### PROMPT
Go through the listing beneath and show each line containing the string "Facebook".

┌──

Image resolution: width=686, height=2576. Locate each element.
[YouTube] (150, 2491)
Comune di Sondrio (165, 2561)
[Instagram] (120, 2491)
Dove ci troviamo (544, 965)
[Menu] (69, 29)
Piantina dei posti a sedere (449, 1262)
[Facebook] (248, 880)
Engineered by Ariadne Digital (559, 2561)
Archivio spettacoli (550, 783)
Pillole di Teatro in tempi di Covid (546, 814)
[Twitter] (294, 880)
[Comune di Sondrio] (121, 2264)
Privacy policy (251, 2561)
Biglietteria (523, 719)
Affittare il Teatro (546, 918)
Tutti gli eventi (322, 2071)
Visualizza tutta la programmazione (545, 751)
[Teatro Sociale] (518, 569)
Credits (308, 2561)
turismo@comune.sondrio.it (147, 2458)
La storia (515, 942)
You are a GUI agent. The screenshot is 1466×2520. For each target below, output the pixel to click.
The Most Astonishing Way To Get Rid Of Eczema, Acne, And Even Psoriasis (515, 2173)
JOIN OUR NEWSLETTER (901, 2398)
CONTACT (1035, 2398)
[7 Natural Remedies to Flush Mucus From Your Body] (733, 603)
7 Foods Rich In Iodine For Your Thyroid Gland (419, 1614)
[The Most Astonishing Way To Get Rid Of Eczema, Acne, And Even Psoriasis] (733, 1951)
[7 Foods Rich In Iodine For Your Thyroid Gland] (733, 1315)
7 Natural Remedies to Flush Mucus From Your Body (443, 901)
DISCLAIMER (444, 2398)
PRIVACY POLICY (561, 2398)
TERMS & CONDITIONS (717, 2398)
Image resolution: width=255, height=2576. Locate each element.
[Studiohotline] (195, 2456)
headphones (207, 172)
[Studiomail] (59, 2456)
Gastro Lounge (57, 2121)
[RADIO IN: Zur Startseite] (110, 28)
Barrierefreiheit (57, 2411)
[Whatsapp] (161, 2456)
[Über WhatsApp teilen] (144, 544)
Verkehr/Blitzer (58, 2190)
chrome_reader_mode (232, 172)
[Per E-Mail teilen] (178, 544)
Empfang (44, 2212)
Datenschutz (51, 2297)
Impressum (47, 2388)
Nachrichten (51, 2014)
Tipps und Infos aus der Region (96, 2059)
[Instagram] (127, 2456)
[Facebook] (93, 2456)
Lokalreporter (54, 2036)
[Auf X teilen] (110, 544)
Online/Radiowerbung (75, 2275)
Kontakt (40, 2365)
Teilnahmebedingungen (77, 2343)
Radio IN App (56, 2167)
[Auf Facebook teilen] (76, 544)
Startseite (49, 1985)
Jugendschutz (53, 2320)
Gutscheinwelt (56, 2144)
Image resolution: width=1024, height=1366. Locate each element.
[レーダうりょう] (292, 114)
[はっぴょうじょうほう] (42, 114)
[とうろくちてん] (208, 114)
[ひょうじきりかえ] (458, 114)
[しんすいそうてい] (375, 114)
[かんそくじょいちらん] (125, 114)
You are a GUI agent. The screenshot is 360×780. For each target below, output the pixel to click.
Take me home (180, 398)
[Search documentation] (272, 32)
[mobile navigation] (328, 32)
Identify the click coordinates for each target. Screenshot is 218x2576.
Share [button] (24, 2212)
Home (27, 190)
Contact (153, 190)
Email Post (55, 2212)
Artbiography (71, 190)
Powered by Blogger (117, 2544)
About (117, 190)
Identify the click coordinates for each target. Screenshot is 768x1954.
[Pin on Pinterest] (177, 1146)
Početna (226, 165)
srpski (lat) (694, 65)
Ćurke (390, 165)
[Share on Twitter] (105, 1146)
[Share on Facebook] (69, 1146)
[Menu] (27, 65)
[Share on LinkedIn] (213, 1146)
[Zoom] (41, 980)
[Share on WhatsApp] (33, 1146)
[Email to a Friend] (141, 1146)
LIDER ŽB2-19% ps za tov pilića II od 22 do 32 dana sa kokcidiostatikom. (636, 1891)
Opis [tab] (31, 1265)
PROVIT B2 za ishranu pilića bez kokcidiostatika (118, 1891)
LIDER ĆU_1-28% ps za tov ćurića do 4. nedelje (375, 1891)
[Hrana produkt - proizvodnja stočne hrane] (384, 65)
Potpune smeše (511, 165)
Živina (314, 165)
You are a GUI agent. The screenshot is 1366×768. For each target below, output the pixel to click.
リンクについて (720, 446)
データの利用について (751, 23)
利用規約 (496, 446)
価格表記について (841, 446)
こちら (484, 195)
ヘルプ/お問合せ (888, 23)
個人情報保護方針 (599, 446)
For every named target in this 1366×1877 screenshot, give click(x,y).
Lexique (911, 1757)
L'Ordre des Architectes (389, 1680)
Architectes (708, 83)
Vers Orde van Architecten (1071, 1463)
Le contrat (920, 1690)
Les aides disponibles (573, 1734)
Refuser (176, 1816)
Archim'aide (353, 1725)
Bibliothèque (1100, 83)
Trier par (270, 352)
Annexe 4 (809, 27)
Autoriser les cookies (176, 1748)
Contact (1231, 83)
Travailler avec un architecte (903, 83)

└──

### TASK OUTPUT
[Facebook] (248, 880)
[Facebook] (93, 2456)
[Auf Facebook teilen] (76, 544)
[Share on Facebook] (69, 1146)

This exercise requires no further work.